UAW President Tells Trump He Isn’t Welcome on Picket Lines

Fain’s statement is an escalation of a growing battle with President Trump, who is trying to align himself with striking union members.

AP/Paul Sancya, file
The United Auto Workers president, Shawn Fain, outside the General Motors plant at Hamtramck, Michigan, July 12, 2023. AP/Paul Sancya, file

The United Auto Workers president, Shawn Fain, is telling President Trump to stay out of the union’s strike, saying after reports surfaced that the former president plans to hold an event in Michigan featuring UAW members that he doesn’t know “what it is like to live paycheck to paycheck.”

On Monday, the New York Times reported that Mr. Trump was planning to visit a UAW picket line in an effort to distract from the second Republican presidential primary debate on September 27.

On Tuesday, Mr. Fain made it clear in a statement that Mr. Trump wouldn’t be welcome, saying, “Every fiber of our union is being poured into fighting the billionaire class and an economy that enriches people like Donald Trump at the expense of workers.”

“We can’t keep electing billionaires and millionaires that don’t have any understanding of what it is like to live paycheck to paycheck and struggle to get by and expecting them to solve the problems of the working class,” he said.

Mr. Fain’s statement is an escalation of a growing battle with Mr. Trump, as the former president attempts to align himself with striking union members. Mr. Trump has called on union members to oust Mr. Fain from his position within the union, arguing that Mr. Fain isn’t doing a good job as president and telling union members to vote for him in 2024.

In Mr. Trump’s opinion, if members vote for him, they will become “VICTORIOUS and RICH,” and if the union endorses President Biden as it did in 2020, they will be “JOBLESS and PENNILESS.”

Mr. Trump’s tactic in trying to garner support among the union members is to say that union leadership is selling its members “down the ‘drain’” and telling the news outlet More Perfect Union that “there’s no such thing as a ‘fair transition’ to all electric cars,” calling any move to EVs a “transition to Hell” for union members.

Mr. Trump’s narrative conflicts with the line that the union is drawing on the issue. The union is demanding that employees who work at electric vehicle plants — employees who have been deliberately excluded from the union’s collective bargaining agreements — be included in the contracts going forward.

“We believe in a green economy,” Mr. Fain told CBS. “But this transition has to be a just transition, and a just transition means, if our tax dollars are going to finance this transition, then labor can’t be left behind.”

While the tension between the UAW and Mr. Biden’s administration over electric vehicles has made headlines, dozens of America’s biggest sustainability groups have come out in support of the union’s demands, signing a letter to the Big Three executives.

“We, and millions of Americans,” the letter reads, “want what UAW is bargaining for: family-sustaining, community-supporting, union jobs in a green energy economy; one that allows us all to make a living on a living planet.”

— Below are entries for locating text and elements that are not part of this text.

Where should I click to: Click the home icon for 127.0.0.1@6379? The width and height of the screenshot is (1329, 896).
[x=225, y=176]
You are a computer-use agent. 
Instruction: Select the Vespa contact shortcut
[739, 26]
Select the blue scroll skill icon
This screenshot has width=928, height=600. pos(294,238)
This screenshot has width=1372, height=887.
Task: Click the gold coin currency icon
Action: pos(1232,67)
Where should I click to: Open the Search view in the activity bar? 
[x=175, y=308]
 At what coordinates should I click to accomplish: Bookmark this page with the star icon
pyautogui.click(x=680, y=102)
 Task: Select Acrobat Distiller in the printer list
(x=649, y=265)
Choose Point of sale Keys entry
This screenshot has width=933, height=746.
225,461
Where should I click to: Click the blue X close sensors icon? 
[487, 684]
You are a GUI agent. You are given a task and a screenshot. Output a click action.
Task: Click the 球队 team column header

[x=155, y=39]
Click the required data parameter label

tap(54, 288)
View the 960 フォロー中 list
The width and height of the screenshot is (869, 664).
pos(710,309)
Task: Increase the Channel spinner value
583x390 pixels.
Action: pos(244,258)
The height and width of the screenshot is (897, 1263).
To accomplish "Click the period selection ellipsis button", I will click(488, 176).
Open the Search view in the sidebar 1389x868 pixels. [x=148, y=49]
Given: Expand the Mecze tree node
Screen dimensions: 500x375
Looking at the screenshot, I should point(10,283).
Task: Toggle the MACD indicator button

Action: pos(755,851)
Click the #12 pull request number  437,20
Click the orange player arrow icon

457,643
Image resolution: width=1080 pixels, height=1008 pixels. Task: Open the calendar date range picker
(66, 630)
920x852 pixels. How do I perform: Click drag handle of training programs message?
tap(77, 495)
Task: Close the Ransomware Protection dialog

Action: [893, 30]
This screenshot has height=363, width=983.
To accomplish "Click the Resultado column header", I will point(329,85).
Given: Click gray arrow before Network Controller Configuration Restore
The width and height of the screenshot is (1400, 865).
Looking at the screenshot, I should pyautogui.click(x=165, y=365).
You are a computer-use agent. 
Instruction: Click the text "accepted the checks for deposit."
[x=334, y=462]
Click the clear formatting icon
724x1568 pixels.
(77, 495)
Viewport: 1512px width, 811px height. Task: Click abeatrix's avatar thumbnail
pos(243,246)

Mr. Trump’s campaign against Mr. Fain will likely be an uphill struggle because Mr. Fain is the first popularly elected UAW president in the union’s history.

Despite Mr. Fain’s apparent disapproval of Mr. Trump, he continues to withhold the union’s 2024 presidential endorsement from Mr. Biden, who came out in support of the striking members last week. Mr. Fain has demanded “actions, not words” to win the endorsement.

In response to reports that Mr. Trump plans to visit the picket line at the end of this month, some Democrats have implored Mr. Biden to visit first to reinforce the party’s more labor-friendly stance.

“I know the UAW family would love the most powerful person in the world — the president of the United States — to come and hold a sign in solidarity with them,” Congresswoman Rashida Tlaib told the Washington Post. “But I hope he does it in a way where he actually sits down and has a roundtable with some key people, and really listens to how hard it’s been.”